That Time Chell Almost Got Married in Portal
i'll just leave this here
PAX, whether Prime or East (or the newly announced Australia), is always a good time to hear snippets of interesting secrets about your favorite games. Today, we bring you a story of adventure, daring, and romance… okay, more like forced marriage than romance. Would it be useful to know that Animal Kings are involved?
Essentially, it concerns an abandoned plot thread from Portal 2 where, after Chell helps a friendly tribe of lost turrets, the tribe’s Giant Animal King turret would marry her to one of his turrets, which would have then followed Chell around the rest of the game.
The “Animal King” would not appear until the end of Portal 2, most notably during the Turret Opera sequence, but he is forshadowed in an Aperture Science slideshow about what to do if the earth has been taken over by a ruler “that either refuses to or is incapable of listening to reason.” In one slide, the Animal King appears in what looks like the middle of a UN Assembly, as some flee and others bow down to him.

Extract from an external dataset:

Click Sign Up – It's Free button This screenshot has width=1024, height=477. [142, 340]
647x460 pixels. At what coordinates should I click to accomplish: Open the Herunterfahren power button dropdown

As you can see, the Animal King is a giant leopard print turret… with a crown. The other unique turret model appearing in Portal 2‘s Turret opera is the solo soprano turret who sings the game’s reworded version of the “Cara Mia Addio” aria. The in game files for this turret (pictured at the top of this post) are labeled “turret wife.”
Valve writer Erik Wolpaw revealed the secret origin behind the Animal King and the Turret Wife at a panel yesterday. From Game Informer:
According to Wolpaw, at one point in Portal 2 Chell was going to stumble upon a pile of abandoned turrets. These turrets were like a lost tribe one might find surviving on a forgotten island somewhere. Chell would help these turrets in some way, then the giant Animal Turret King (seen in Portal 2), would marry off one of its turrets to Chell. Valve even had a bride turret constructed. This turret would follow Chell around for the rest of the game in a similar fashion to Watson in Sherlock Holmes Nemesis.
I really, really hope that that’s a direct quote and not a metaphor on the part of Game Informer’s Tim Turi, because this is what the NPC following was like in Sherlock Holmes Nemesis:
I feel like a turret following me around like that in Portal 2 would only have improved my experience.
But I think what I like most about this is that the plot diversion doesn’t feel the need to change the details of the trope it’s riffing on (the heroic outsider helps a tribal society, gets girl as reward) because of Chell’s gender. She’s getting married to the Turret Bride, after all, not the Turret Groom.